Since 2004, release date of Service Pack 2 of Windows XP, the OS has solved a good part of its initial problems. Blue screens are becoming rarer, the driver base makes it possible to recognize almost all of the peripherals released since 2001, and numerous security vulnerabilities have been remedied over the years. So yes, Windows XP is not perfect, and it remains a potential target for cybercriminals. But with a little bit of savvy, an adequate security suite and some good tools, it?s a very efficient system. The other positive point is that it is extremely light. Imagine: Windows XP was originally running on a very small configuration. The minimum machine to run the OS was indeed a simple Pentium clocked at 233 MHz, equipped with 64 MB of RAM, 1.5 GB of disk space and a simple SVGA graphics card supporting a definition in 800 x 600 pixels! Obviously, the hardware needs have evolved over the updates, even if Microsoft is not very talkative about it. In terms of memory, allow 512 MB to take advantage of the operating system and its SP3, and a ?small? Atom or Celeron at the processor level. That?s all.
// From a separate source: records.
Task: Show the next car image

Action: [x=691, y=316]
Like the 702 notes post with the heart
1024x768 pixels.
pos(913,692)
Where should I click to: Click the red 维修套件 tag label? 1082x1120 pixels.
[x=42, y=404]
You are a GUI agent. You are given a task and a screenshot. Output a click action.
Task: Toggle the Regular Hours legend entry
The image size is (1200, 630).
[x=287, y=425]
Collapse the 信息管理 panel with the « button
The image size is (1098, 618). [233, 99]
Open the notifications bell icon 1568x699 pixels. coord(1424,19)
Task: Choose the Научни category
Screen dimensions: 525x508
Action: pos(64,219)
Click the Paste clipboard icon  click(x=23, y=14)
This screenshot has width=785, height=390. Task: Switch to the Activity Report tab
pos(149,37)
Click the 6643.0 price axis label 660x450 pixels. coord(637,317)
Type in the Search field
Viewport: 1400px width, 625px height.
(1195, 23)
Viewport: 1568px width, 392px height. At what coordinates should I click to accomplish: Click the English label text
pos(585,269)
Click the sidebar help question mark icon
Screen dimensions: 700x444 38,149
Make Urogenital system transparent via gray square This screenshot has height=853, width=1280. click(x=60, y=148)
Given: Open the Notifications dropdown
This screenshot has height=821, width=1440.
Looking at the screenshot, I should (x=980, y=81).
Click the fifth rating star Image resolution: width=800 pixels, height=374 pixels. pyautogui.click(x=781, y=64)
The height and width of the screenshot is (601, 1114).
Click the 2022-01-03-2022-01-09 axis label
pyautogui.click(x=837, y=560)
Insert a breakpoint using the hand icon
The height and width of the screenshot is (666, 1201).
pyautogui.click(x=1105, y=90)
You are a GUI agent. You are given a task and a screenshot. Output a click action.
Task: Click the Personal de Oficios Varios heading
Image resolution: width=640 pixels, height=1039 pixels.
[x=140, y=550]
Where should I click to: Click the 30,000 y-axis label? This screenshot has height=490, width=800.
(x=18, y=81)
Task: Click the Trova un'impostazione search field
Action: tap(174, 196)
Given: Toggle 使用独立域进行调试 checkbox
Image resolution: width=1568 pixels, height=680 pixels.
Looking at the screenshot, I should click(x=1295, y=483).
But why stop a machine so well oiled?

Image 4: Windows XP: save, migrate, flee (or what to do before the end)If Microsoft is about to stop supporting Windows XP, it is for various reasons. The most obvious is obviously for a purely commercial matter. The giant of Redmond having released different versions of its OS from Windows XP (Vista, then Windows 7 and finally Windows 8 and 8.1), it is perfectly understandable that it wishes boost sales and makes sure that the general public and professionals acquire a new operating system ? And renew their hardware in the process, which the manufacturers should not be unhappy in a dying context of PC sales. In addition, the Windows XP ?bugs? fix, costs money. You have to pay the developers, deploy and store the patches on the servers, etc. Finally, and this is one of Microsoft?s flagship arguments, the OS is aging: its faults are becoming more and more numerous, and it becomes more and more complicated to update them. On the user side, it is essential to update the operating system if you do not want to be a victim of the security ?holes? that will be discovered after April 8, so it is high time to migrate to Windows 7 or Windows 8. And this is what we will see on the following pages.